▸ DOCUMENT TEXT:
%%

The ‘Paid & Organic Report’ is a report found within AdWords and is extremely useful in helping us understand the interaction between AdWords and organic traffic. What happens to one type of listing when another is shown with it. This is relevant to those working in SEO as well as those of you running AdWords accounts.
May 2018 Update: We've created a video version of this guide here
Why Use This Report?
One of the most common questions I am asked from my clients is “Why should I bid on my brand keywords with AdWords? For a branded search I rank number 1, so even without an ad, a searcher will click on my listing which is at the top! So, why should I pay for branded ads?”
This report provides insight into how users interact with paid and organic listings in different circumstances. It allows you to analyse whether it is worth bidding on branded ads, giving you data to answer this question properly.
Another use case for this report is to help you understand which organic keywords perform well that aren’t already in AdWords. You can see whether any top performing organic listings could be used for AdWords and vice-versa. You might find there are a lot of keywords that are performing well in AdWords. The report helps you see whether you are organically ranking for any of those keywords and make those the priorities for your SEO efforts as well. This report ultimately helps us integrate our SEO & SEM efforts.
Next, we will explain how to set up this report, what information you need and where to access it. Further on in the chapter, we will show you how to run the report and interpret the results. The report is quite confusing at first glance, so we will walk you through it.
Linking AdWords with Google Search Console
This is the report we want. Initially, there will be no data displayed because we first need to connect to the Google Search Console which is where we import the organic search data from.

%%

[Lines of data]
%%

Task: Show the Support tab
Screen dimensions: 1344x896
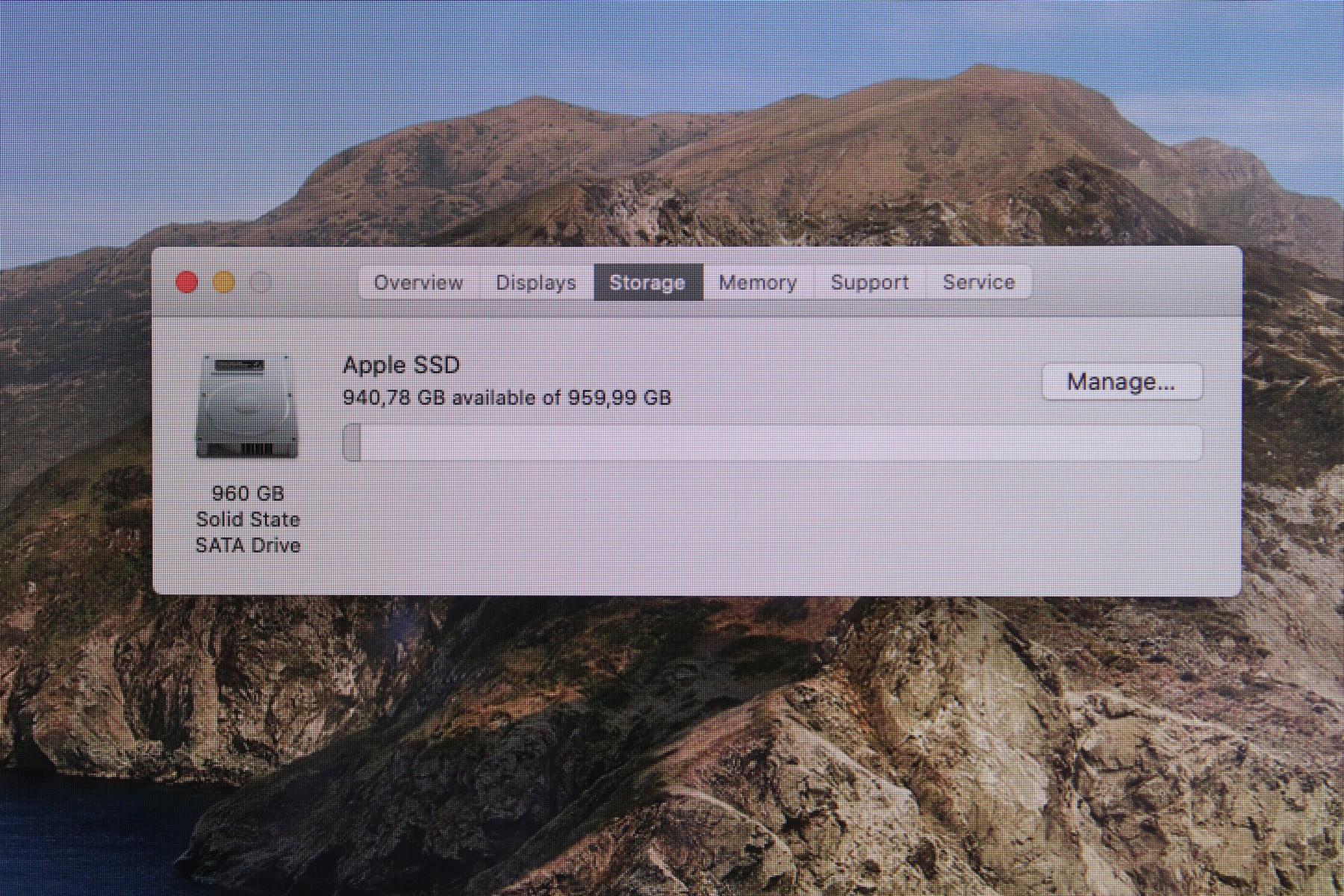Action: [x=869, y=283]
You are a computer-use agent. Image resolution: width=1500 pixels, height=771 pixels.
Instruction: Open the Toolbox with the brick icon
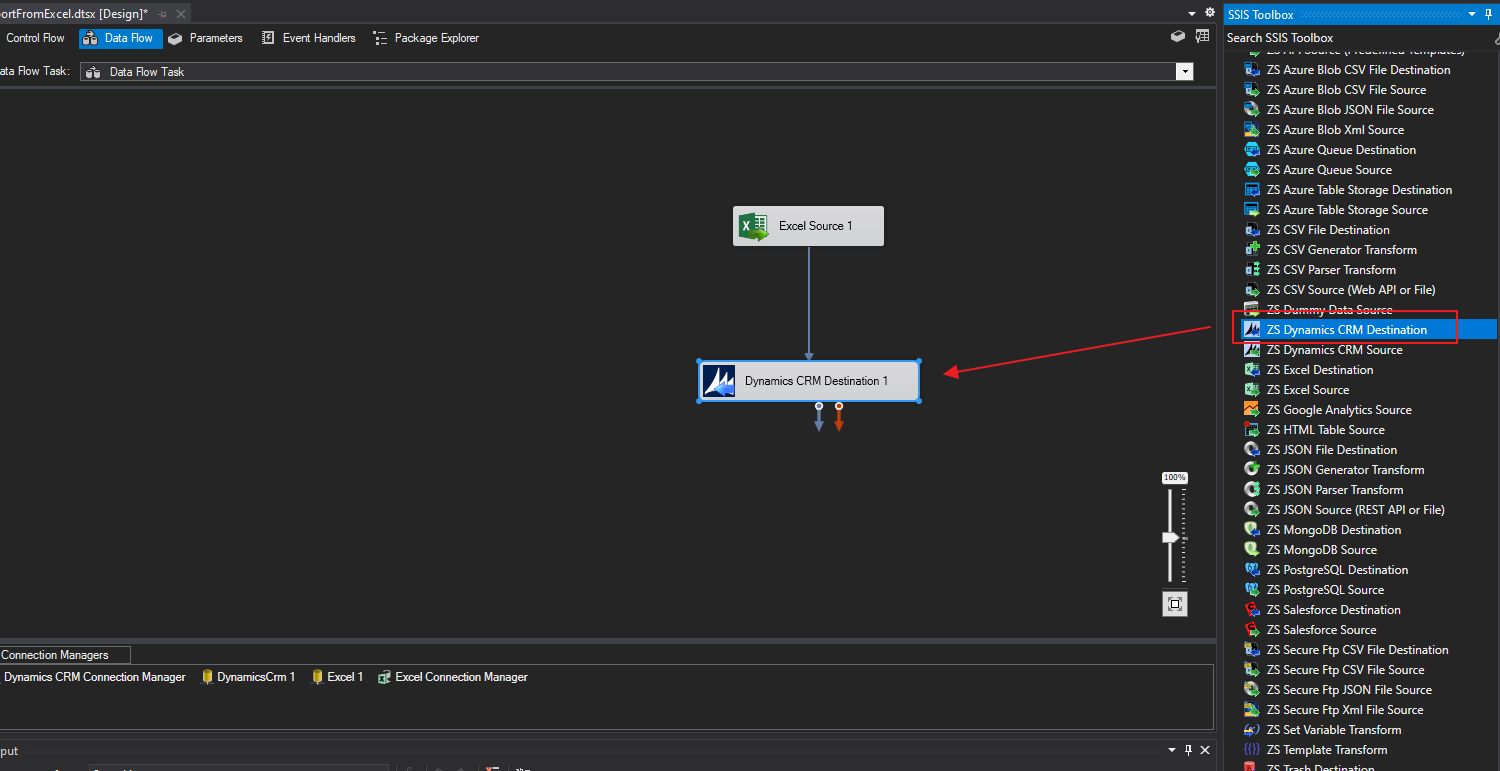pos(1177,34)
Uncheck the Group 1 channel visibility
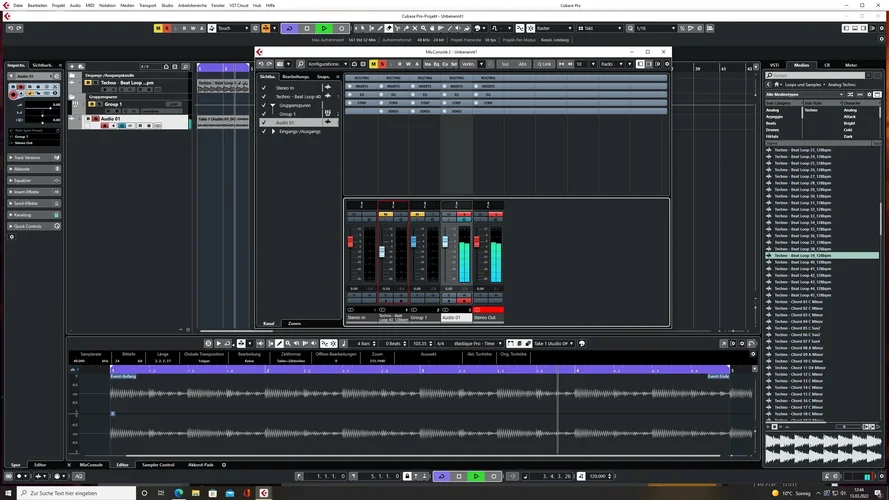This screenshot has width=889, height=500. [x=264, y=114]
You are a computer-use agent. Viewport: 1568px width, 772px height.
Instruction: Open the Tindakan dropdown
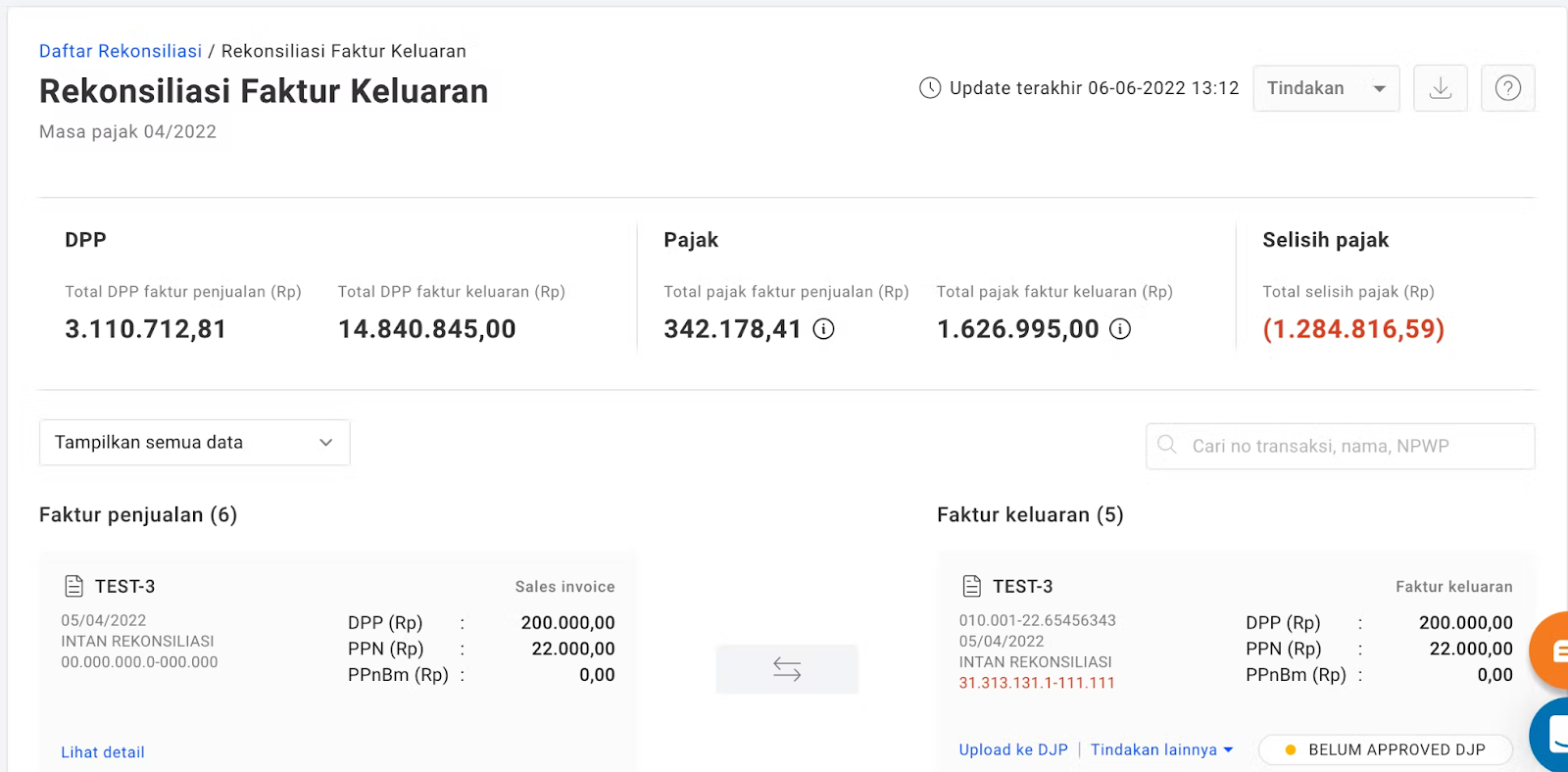pyautogui.click(x=1325, y=88)
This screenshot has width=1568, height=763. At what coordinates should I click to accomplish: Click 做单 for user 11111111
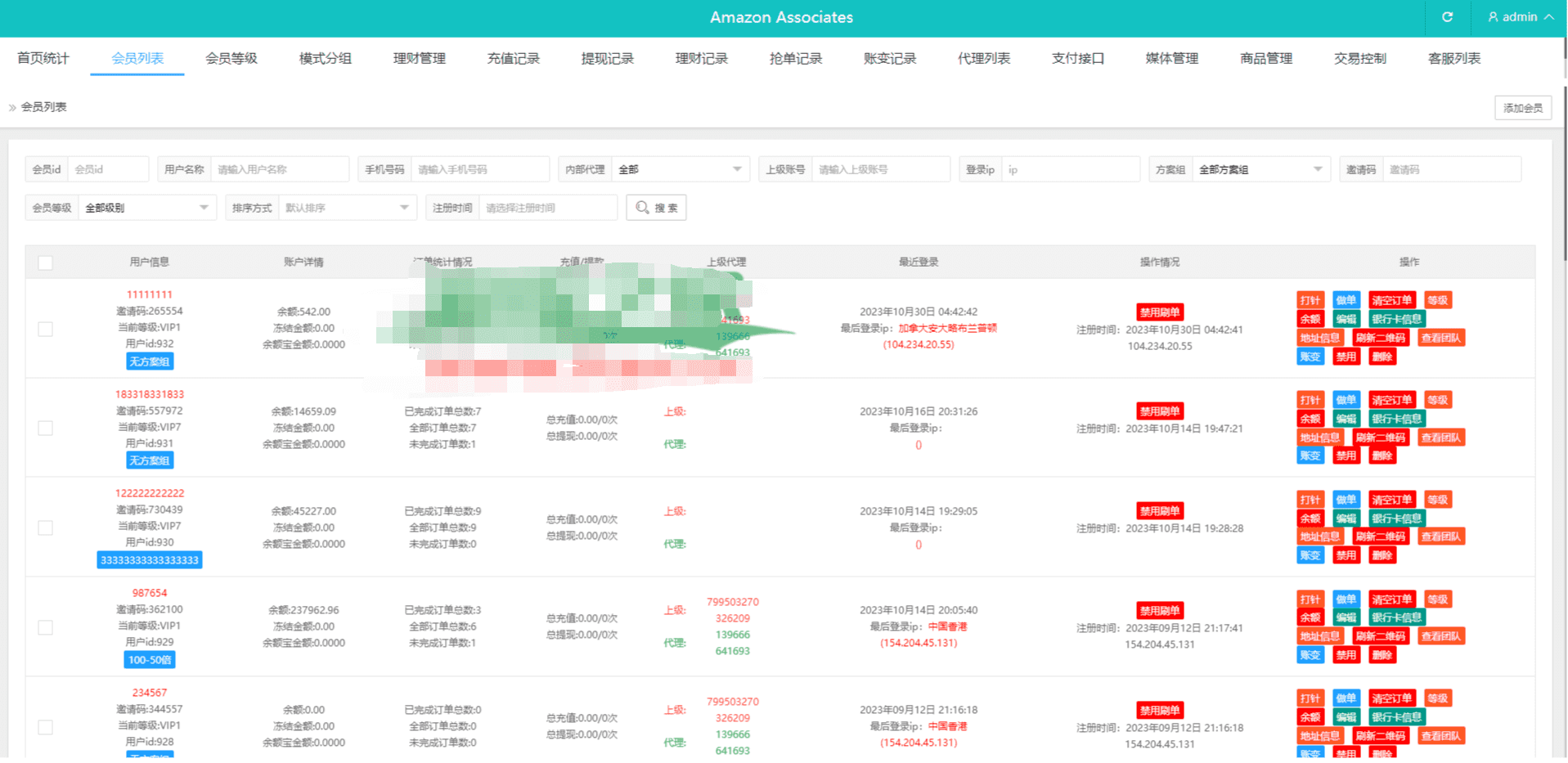[x=1346, y=300]
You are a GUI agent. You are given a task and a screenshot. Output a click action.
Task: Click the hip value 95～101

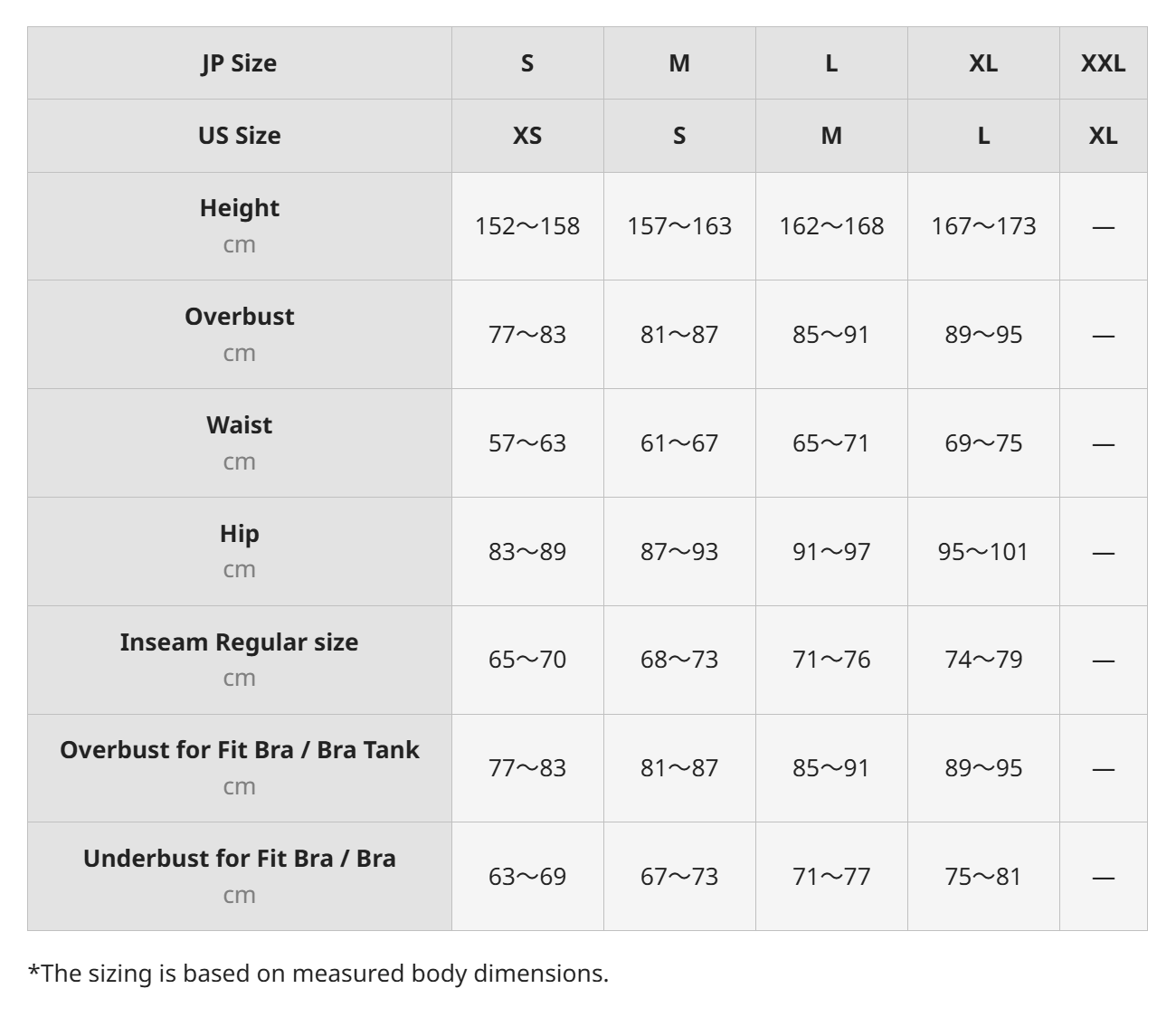tap(983, 552)

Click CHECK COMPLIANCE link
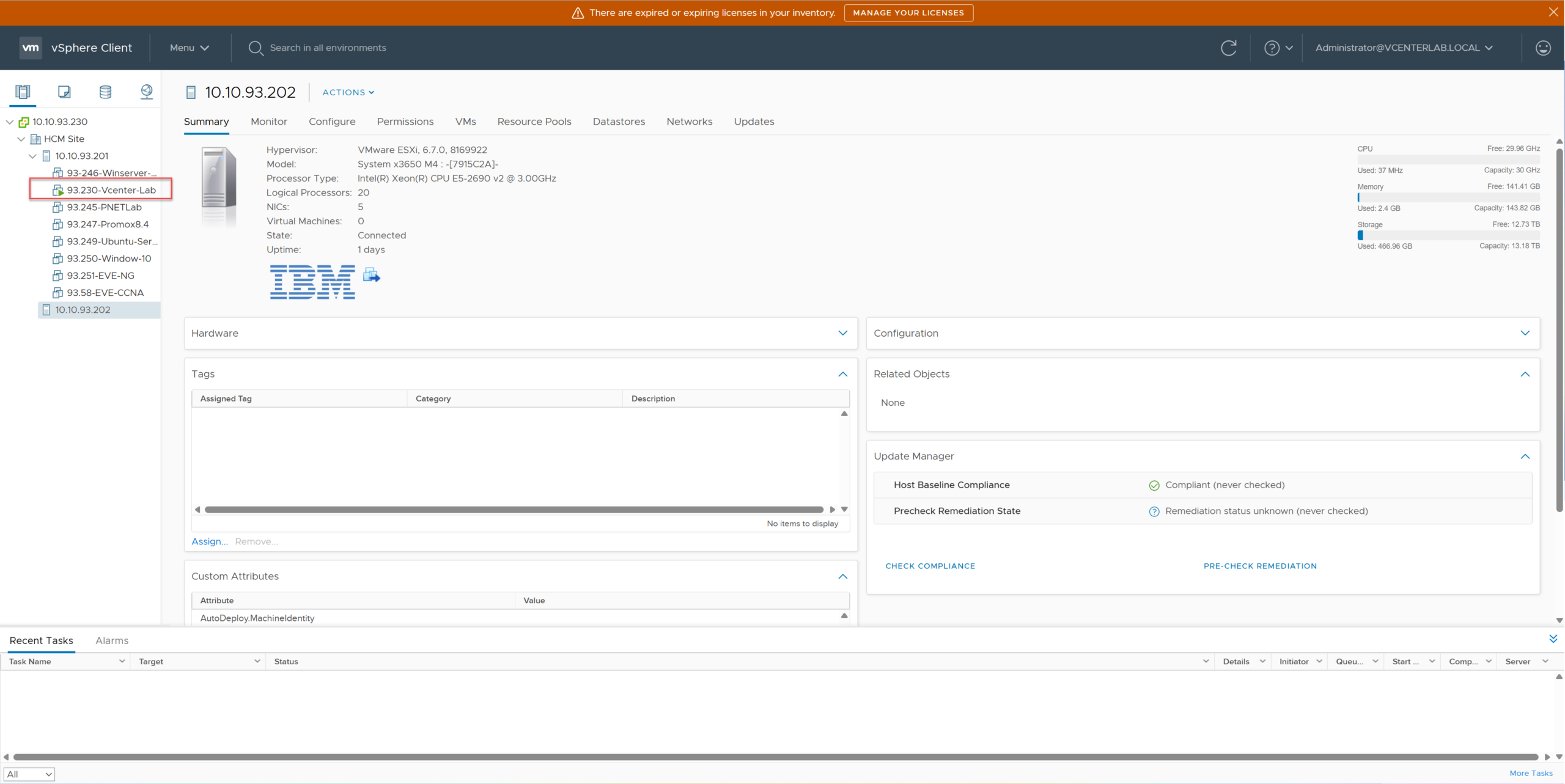tap(930, 566)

%%

▸ TASK BRIEF: Write out the Paid & Organic Report guide from "Another use case" up to and including "you through it.".

▸ COMPLETE ANSWER:
Another use case for this report is to help you understand which organic keywords perform well that aren’t already in AdWords. You can see whether any top performing organic listings could be used for AdWords and vice-versa. You might find there are a lot of keywords that are performing well in AdWords. The report helps you see whether you are organically ranking for any of those keywords and make those the priorities for your SEO efforts as well. This report ultimately helps us integrate our SEO & SEM efforts.
Next, we will explain how to set up this report, what information you need and where to access it. Further on in the chapter, we will show you how to run the report and interpret the results. The report is quite confusing at first glance, so we will walk you through it.